I designed a circuit using a SMPS voltage regulator based on the tps65261rhbr triple synchronous buck converter. The circuit is rated for up to 18V. It is connected to a 12V lawnmower battery, which also starts and powers a gasoline engine that returns charge to the battery with an alternator.
The circuit has worked perfectly over many hours of testing and switching power on and off before I connected and started the engine. Immediately upon starting the engine it failed: one of the 25V 47uF tantalum capacitors (TPSD476K025R0150) feeding the SMPS exploded.
My oscilloscope has a max of 10V, so I can't see what the input voltage waveform looks like when the engine starts and runs. I tried anyway, and I see that when the engine is started the voltage briefly dips under 10V, but outside of that brief blip it is clipped to 10V so I can't tell what's happening. I assume the voltage must have exceeded 25V for the capacitor to explode.

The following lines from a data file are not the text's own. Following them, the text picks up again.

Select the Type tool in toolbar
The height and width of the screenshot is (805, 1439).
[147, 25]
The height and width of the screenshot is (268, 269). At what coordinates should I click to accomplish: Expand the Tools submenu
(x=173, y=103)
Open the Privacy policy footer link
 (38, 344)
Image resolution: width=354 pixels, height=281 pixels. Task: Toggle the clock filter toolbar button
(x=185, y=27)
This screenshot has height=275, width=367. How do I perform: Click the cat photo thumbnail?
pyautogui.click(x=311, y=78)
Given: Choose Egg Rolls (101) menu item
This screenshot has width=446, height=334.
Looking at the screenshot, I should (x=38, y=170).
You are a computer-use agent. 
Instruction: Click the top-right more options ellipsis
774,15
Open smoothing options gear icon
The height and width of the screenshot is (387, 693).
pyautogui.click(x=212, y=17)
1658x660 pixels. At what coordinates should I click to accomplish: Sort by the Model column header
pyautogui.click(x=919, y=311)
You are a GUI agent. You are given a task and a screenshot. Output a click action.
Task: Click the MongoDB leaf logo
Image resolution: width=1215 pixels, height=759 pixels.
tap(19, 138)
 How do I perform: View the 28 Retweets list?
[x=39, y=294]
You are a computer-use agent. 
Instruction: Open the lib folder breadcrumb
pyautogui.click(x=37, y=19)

I'm considering switching to higher voltage (50V?) aluminum polymer bulk capacitors and a high input voltage rated 12V LDO before the SMPS to protect against input voltage spikes.
Does this seem like a good approach? Should I get a better scope or build a voltage divider to see what's really happening? Does anyone have any experience with powering circuits from an engine alternator and battery in parallel that can weigh in on this power supply design?